Working data:
------------------------------

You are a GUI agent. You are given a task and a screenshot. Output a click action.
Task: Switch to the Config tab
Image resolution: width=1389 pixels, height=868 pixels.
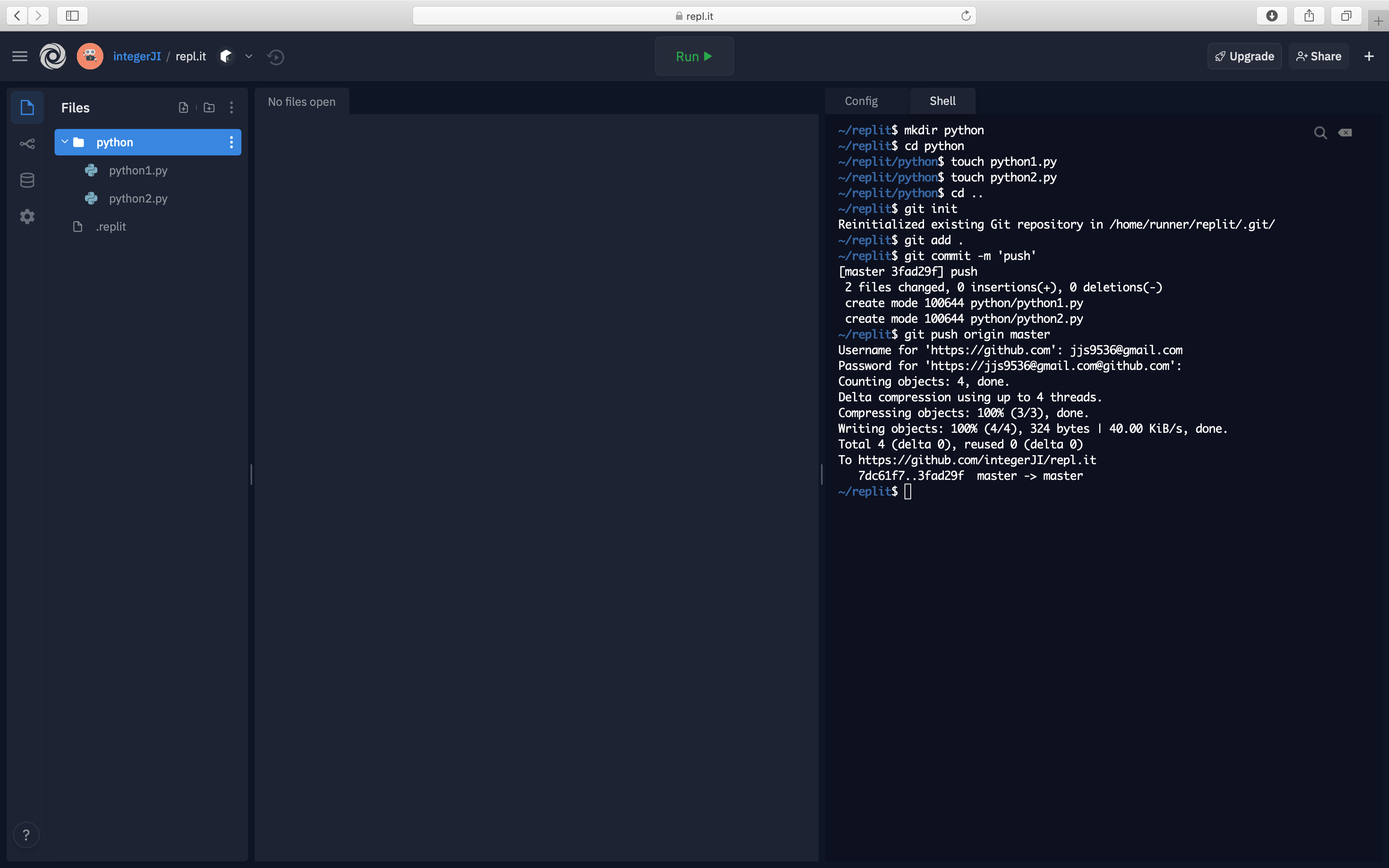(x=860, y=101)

------------------------------

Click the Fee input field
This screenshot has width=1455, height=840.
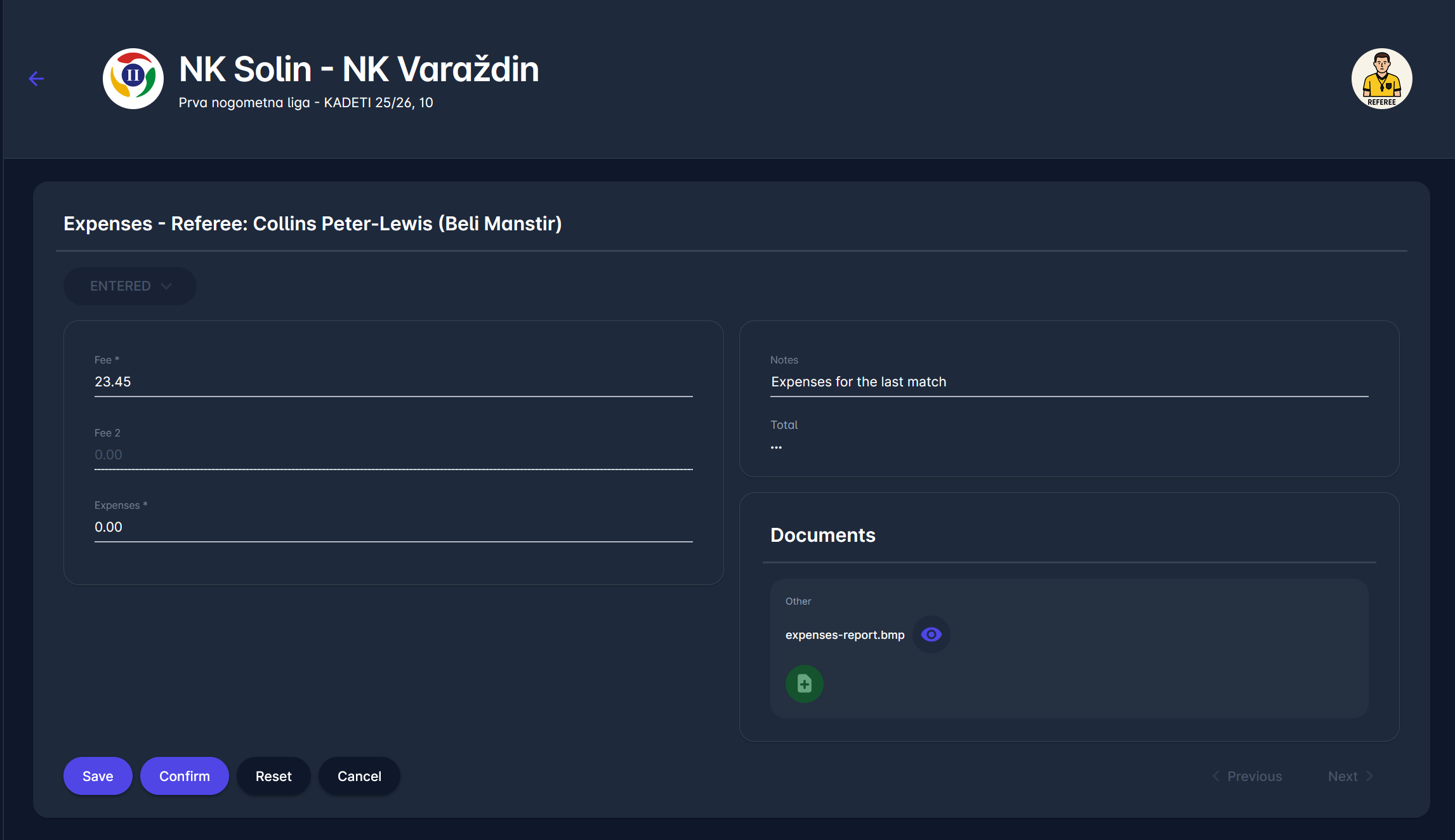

------------------------------

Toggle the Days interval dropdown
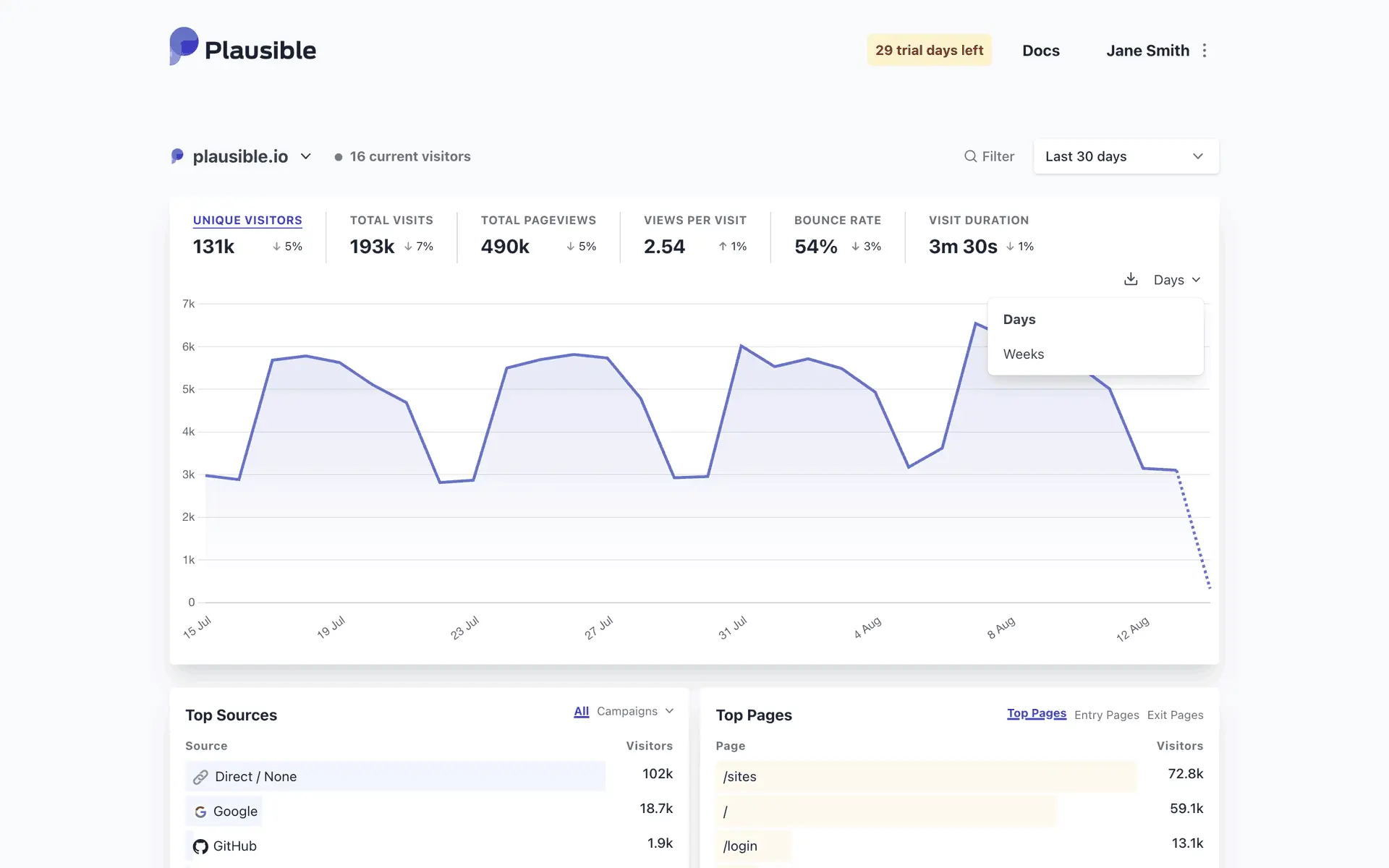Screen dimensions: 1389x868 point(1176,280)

------------------------------

Problem details:
Pull every line containing the word "screenshot" out of the listing.

Answer to this problem:
You are a GUI agent. You are given a task and a screenshot. Output a click action.
This screenshot has width=1455, height=840.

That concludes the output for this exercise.